(Entries for locating text and elements)
>> Begin
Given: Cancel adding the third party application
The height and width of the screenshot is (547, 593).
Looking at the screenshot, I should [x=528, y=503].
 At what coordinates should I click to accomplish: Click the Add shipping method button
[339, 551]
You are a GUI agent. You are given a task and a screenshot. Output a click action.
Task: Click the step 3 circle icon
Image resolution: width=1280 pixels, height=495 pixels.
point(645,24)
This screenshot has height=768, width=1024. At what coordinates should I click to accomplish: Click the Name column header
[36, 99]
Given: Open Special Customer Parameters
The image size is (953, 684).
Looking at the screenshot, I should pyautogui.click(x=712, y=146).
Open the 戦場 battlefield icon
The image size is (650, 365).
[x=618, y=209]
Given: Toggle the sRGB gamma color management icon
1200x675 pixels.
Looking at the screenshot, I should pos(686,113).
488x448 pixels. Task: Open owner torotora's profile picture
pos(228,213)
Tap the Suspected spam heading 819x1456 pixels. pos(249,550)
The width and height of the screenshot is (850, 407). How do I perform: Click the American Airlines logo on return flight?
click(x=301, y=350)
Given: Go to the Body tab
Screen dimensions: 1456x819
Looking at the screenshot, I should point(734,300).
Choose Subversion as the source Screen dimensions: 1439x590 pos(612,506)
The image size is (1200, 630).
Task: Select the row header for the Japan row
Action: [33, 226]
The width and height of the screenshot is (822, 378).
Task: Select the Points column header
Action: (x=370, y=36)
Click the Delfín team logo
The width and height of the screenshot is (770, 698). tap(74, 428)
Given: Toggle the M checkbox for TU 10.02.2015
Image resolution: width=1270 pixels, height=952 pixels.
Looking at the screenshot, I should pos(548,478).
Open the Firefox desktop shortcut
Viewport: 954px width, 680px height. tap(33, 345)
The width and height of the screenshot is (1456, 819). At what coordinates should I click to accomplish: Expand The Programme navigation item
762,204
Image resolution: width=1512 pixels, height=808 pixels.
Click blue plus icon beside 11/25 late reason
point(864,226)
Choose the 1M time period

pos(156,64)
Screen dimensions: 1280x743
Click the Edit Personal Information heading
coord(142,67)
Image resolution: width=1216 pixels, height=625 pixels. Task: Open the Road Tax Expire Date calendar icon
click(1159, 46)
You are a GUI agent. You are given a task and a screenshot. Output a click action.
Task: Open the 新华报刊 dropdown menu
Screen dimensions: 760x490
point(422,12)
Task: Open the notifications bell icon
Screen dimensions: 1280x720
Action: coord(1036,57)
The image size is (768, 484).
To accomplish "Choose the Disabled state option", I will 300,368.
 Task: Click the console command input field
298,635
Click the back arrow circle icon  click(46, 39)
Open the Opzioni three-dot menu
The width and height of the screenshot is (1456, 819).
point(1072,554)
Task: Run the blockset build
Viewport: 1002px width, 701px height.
>> End
§ **Instructions to follow**
Can you rewrite all of the lines above as a JSON list of strings, with one string per line and any blank lines omitted?

§ **Result of the exercise**
[
  "Given: Cancel adding the third party application",
  "The height and width of the screenshot is (547, 593).",
  "Looking at the screenshot, I should [x=528, y=503].",
  " At what coordinates should I click to accomplish: Click the Add shipping method button",
  "[339, 551]",
  "You are a GUI agent. You are given a task and a screenshot. Output a click action.",
  "Task: Click the step 3 circle icon",
  "Image resolution: width=1280 pixels, height=495 pixels.",
  "point(645,24)",
  "This screenshot has height=768, width=1024. At what coordinates should I click to accomplish: Click the Name column header",
  "[36, 99]",
  "Given: Open Special Customer Parameters",
  "The image size is (953, 684).",
  "Looking at the screenshot, I should pyautogui.click(x=712, y=146).",
  "Open the 戦場 battlefield icon",
  "The image size is (650, 365).",
  "[x=618, y=209]",
  "Given: Toggle the sRGB gamma color management icon",
  "1200x675 pixels.",
  "Looking at the screenshot, I should pos(686,113).",
  "488x448 pixels. Task: Open owner torotora's profile picture",
  "pos(228,213)",
  "Tap the Suspected spam heading 819x1456 pixels. pos(249,550)",
  "The width and height of the screenshot is (850, 407). How do I perform: Click the American Airlines logo on return flight?",
  "click(x=301, y=350)",
  "Given: Go to the Body tab",
  "Screen dimensions: 1456x819",
  "Looking at the screenshot, I should point(734,300).",
  "Choose Subversion as the source Screen dimensions: 1439x590 pos(612,506)",
  "The image size is (1200, 630).",
  "Task: Select the row header for the Japan row",
  "Action: [33, 226]",
  "The width and height of the screenshot is (822, 378).",
  "Task: Select the Points column header",
  "Action: (x=370, y=36)",
  "Click the Delfín team logo",
  "The width and height of the screenshot is (770, 698). tap(74, 428)",
  "Given: Toggle the M checkbox for TU 10.02.2015",
  "Image resolution: width=1270 pixels, height=952 pixels.",
  "Looking at the screenshot, I should pos(548,478).",
  "Open the Firefox desktop shortcut",
  "Viewport: 954px width, 680px height. tap(33, 345)",
  "The width and height of the screenshot is (1456, 819). At what coordinates should I click to accomplish: Expand The Programme navigation item",
  "762,204",
  "Image resolution: width=1512 pixels, height=808 pixels.",
  "Click blue plus icon beside 11/25 late reason",
  "point(864,226)",
  "Choose the 1M time period",
  "pos(156,64)",
  "Screen dimensions: 1280x743",
  "Click the Edit Personal Information heading",
  "coord(142,67)",
  "Image resolution: width=1216 pixels, height=625 pixels. Task: Open the Road Tax Expire Date calendar icon",
  "click(1159, 46)",
  "You are a GUI agent. You are given a task and a screenshot. Output a click action.",
  "Task: Open the 新华报刊 dropdown menu",
  "Screen dimensions: 760x490",
  "point(422,12)",
  "Task: Open the notifications bell icon",
  "Screen dimensions: 1280x720",
  "Action: coord(1036,57)",
  "The image size is (768, 484).",
  "To accomplish \"Choose the Disabled state option\", I will 300,368.",
  " Task: Click the console command input field",
  "298,635",
  "Click the back arrow circle icon  click(46, 39)",
  "Open the Opzioni three-dot menu",
  "The width and height of the screenshot is (1456, 819).",
  "point(1072,554)",
  "Task: Run the blockset build",
  "Viewport: 1002px width, 701px height."
]